* Problem to work on: Retype, exactly as they stand, the lines from the start of the data to the line that contains "You are a computer-use", both ends included. Leave the pictures out.

#### Supplied material ####

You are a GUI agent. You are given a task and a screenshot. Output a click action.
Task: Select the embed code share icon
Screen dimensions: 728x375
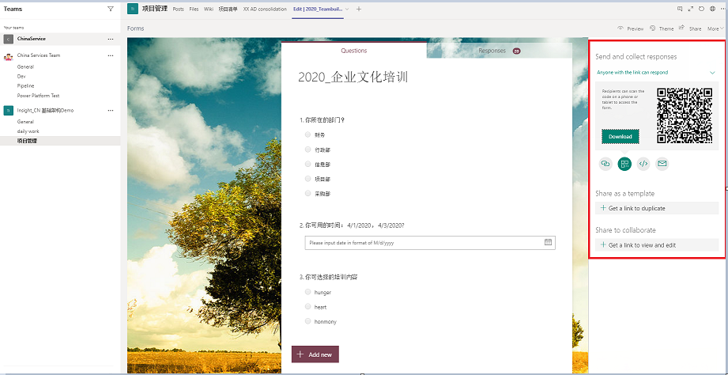point(643,163)
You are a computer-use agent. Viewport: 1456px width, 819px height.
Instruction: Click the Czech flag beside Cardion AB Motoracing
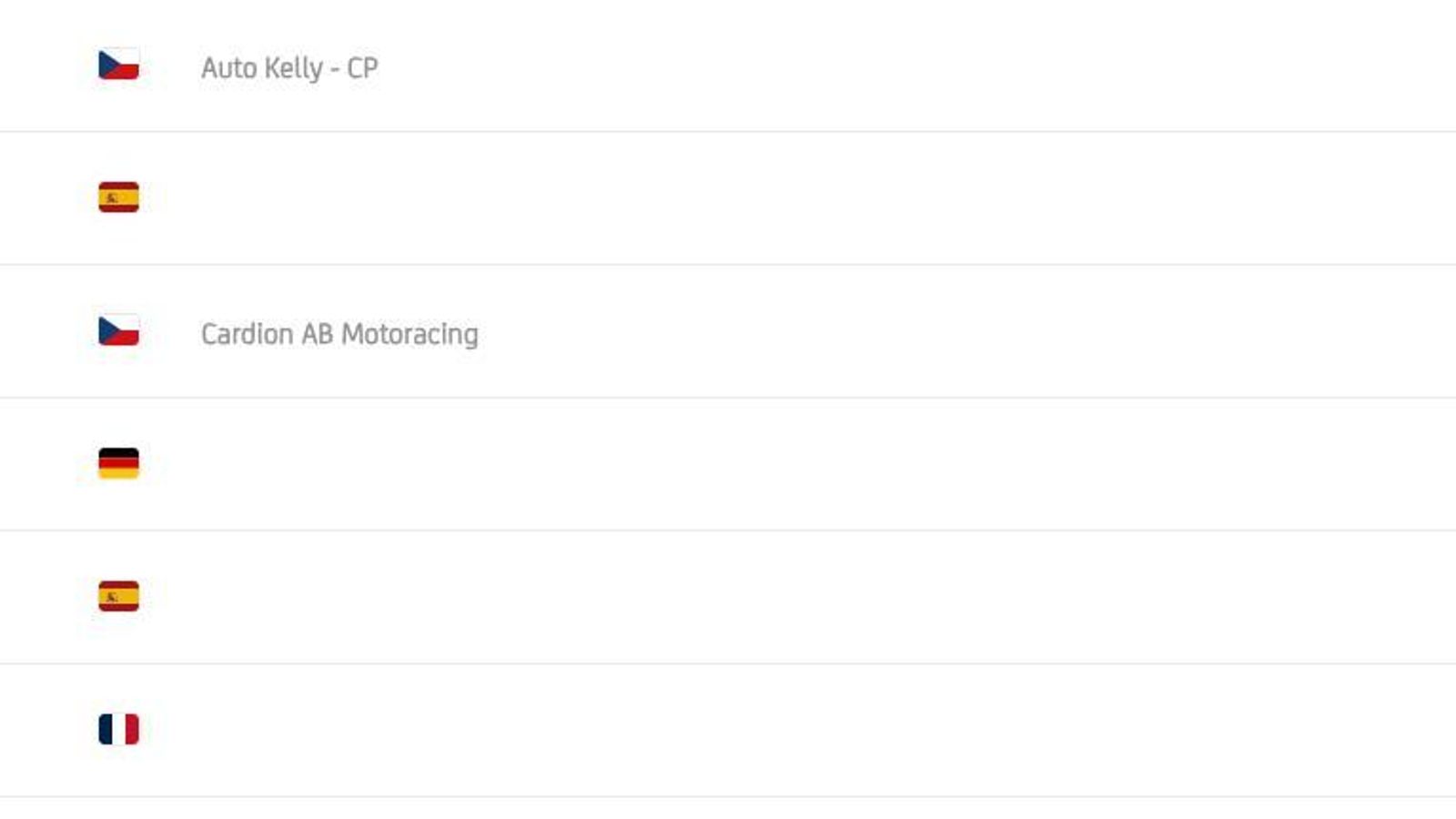coord(118,330)
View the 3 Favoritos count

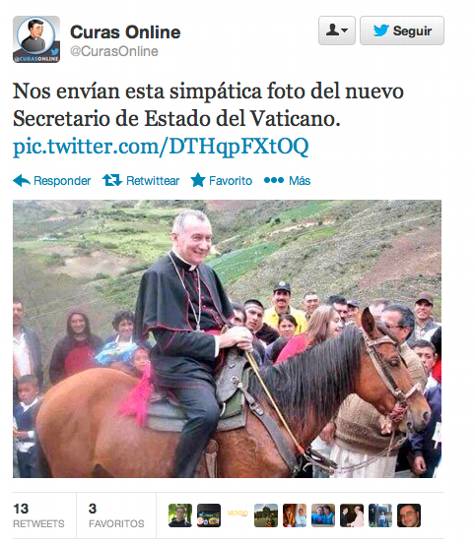pos(116,515)
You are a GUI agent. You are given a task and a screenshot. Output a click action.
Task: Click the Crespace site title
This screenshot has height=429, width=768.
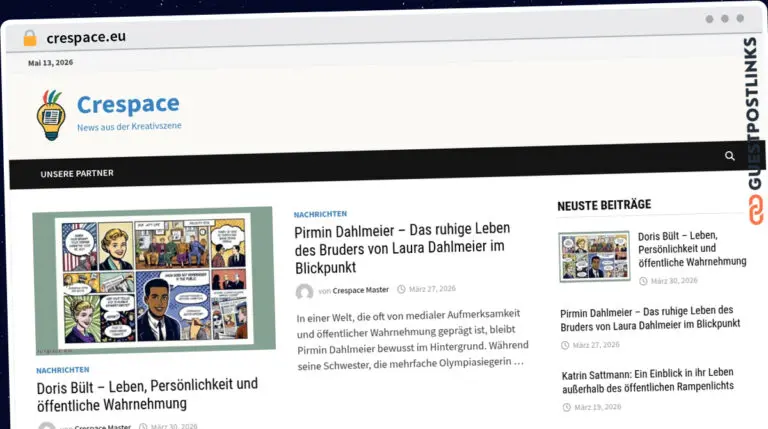click(128, 104)

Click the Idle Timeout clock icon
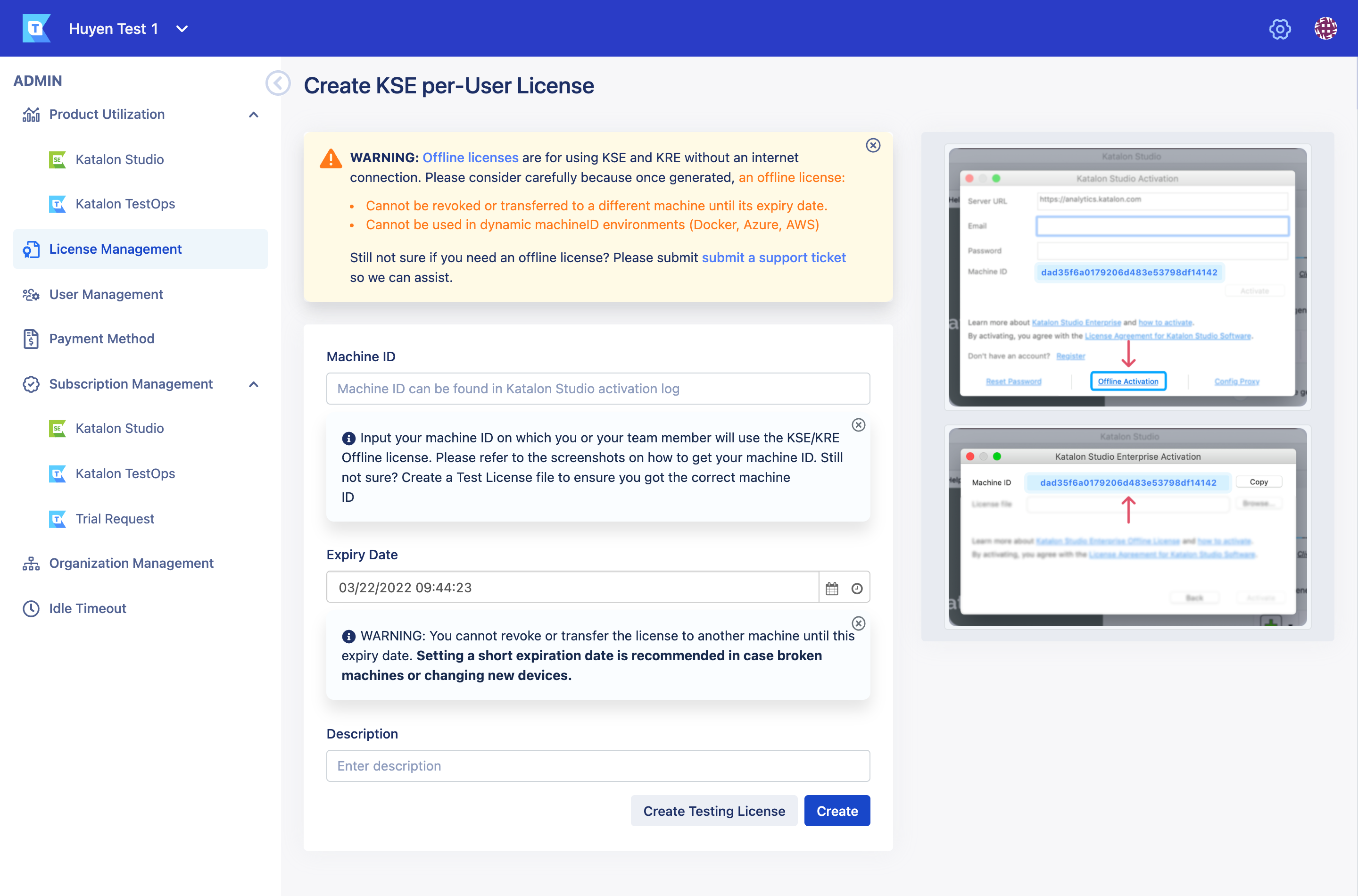31,608
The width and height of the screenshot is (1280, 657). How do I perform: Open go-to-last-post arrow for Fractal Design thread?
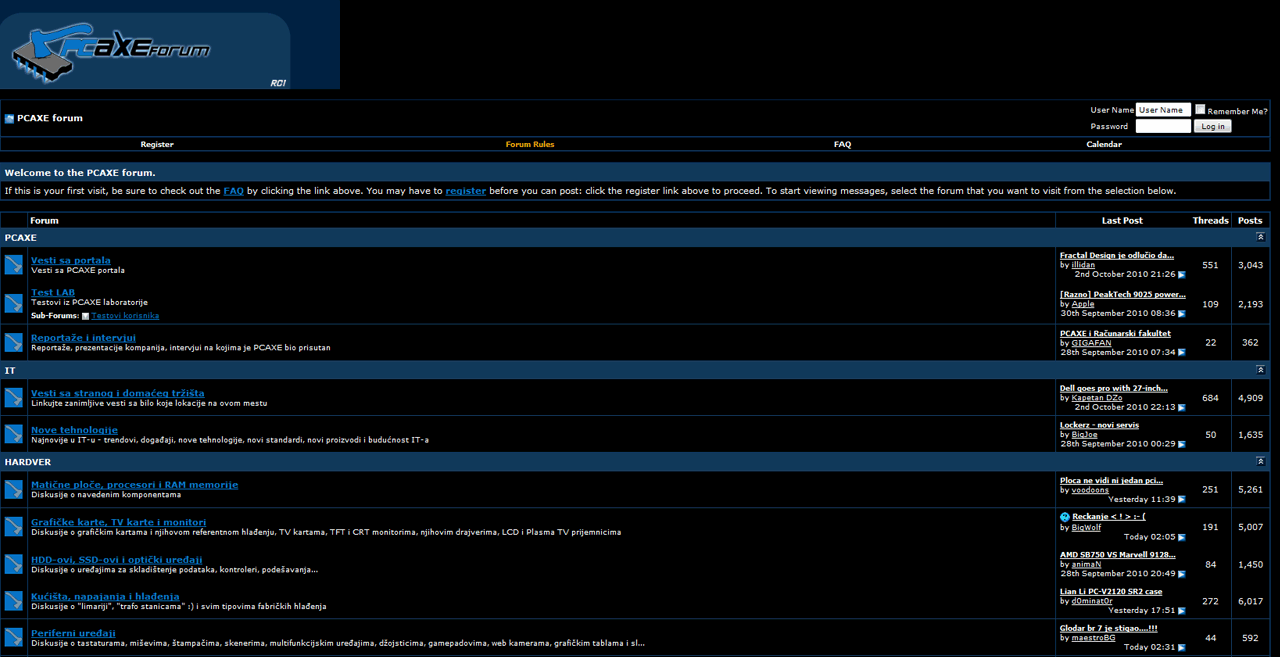[x=1181, y=274]
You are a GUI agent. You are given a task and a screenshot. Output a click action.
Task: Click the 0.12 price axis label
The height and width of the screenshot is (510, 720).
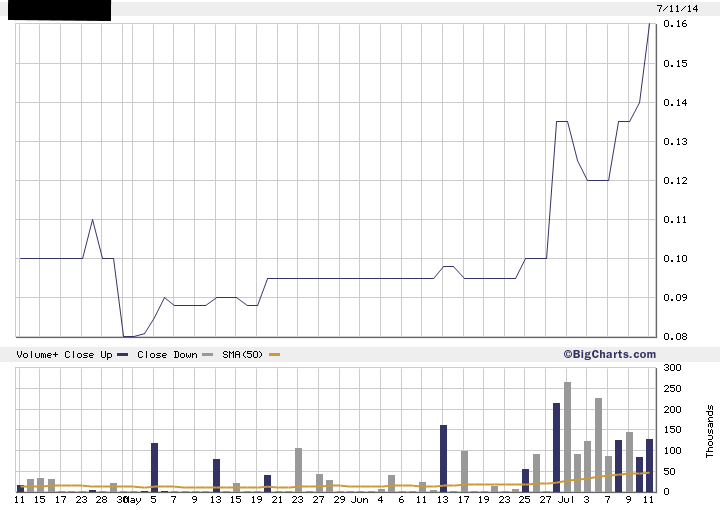675,181
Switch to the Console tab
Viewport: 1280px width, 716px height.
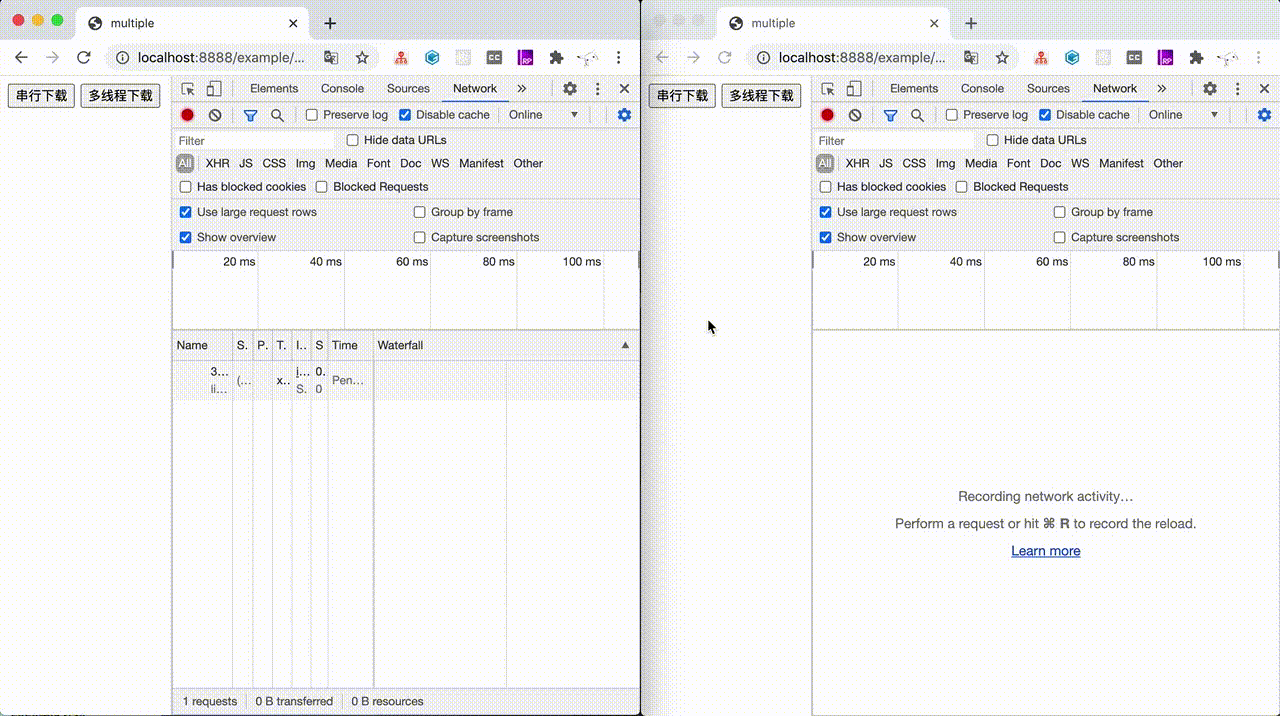click(x=342, y=89)
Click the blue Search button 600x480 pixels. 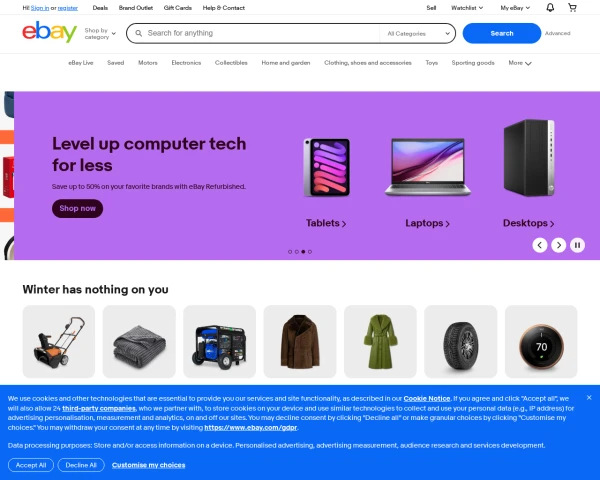pos(502,33)
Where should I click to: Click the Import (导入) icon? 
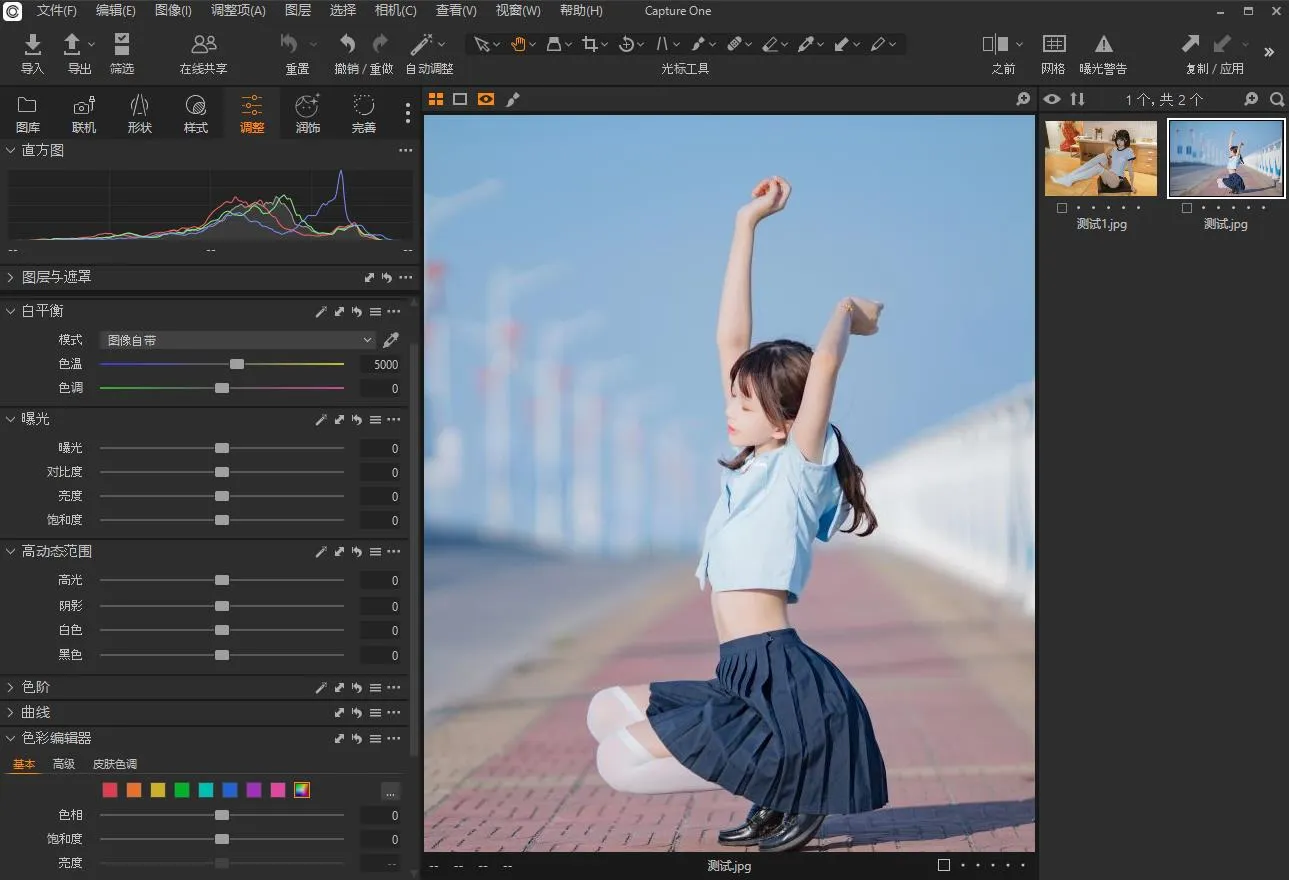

####

* Solution to this problem:
You are a GUI agent. You are given a task and a screenshot. Output a click action.
Task: Select the embed code share icon
Screen dimensions: 728x375
point(643,163)
You are a computer-use agent. Viewport: 1456px width, 819px height.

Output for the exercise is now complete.